Thermally stable 3D cross-linked fluorinated polyimide/PVDF-HFP hybrid separator for lithium battery applications

Abstract

Commercial Celgard 2325 separators suffer from poor flexibility, poor electrolyte wettability, and thermal instability, which can cause internal short circuits and thermal runaway in lithium rechargeable batteries. A novel 3D cross-linked and thermotolerant fluorinated polyimide (PI) / PVDF-HFP (PV) hybrid nanofiber separator rich in polar functional groups was fabricated using an electrospinning technique. PI and PV polymers are joined by a hydrogen bond through their exposed amide (–NH) and fluorinated (-CF) functional groups to build a supramolecular polymer cross-linked system. The separator exhibited high porosity (75 %), outstanding electrolyte uptake ability (775 %), strong mechanical properties (15.7 MPa), excellent thermal stability, and flexibility.
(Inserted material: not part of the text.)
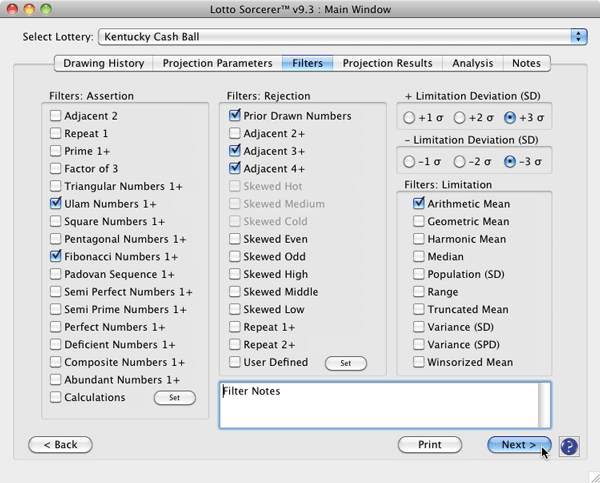This screenshot has height=483, width=600.
Task: Click the Next > button
Action: (x=519, y=445)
As a result, the separator showed excellent Li+-conductivity (3.3 mS cm−1) and high Li+-transference number (tLi+ = 0.7) and maintained a proper-contacted electrolyte/electrode interaction for stable Li plating/stripping. Furthermore, when the PI/PV hybrid separator was applied in anode-free Li-metal batteries (a protocol of Cu/NMC cell), or Li-ion (MCMB /NMC) batteries, the cells achieved a high capacity and long lifetime. Remarkably, the Cu/NMC cell fabricated with a PI/PV hybrid separator is more robust and continues to function even after being heated at a high temperature of 140 °C for 1 h.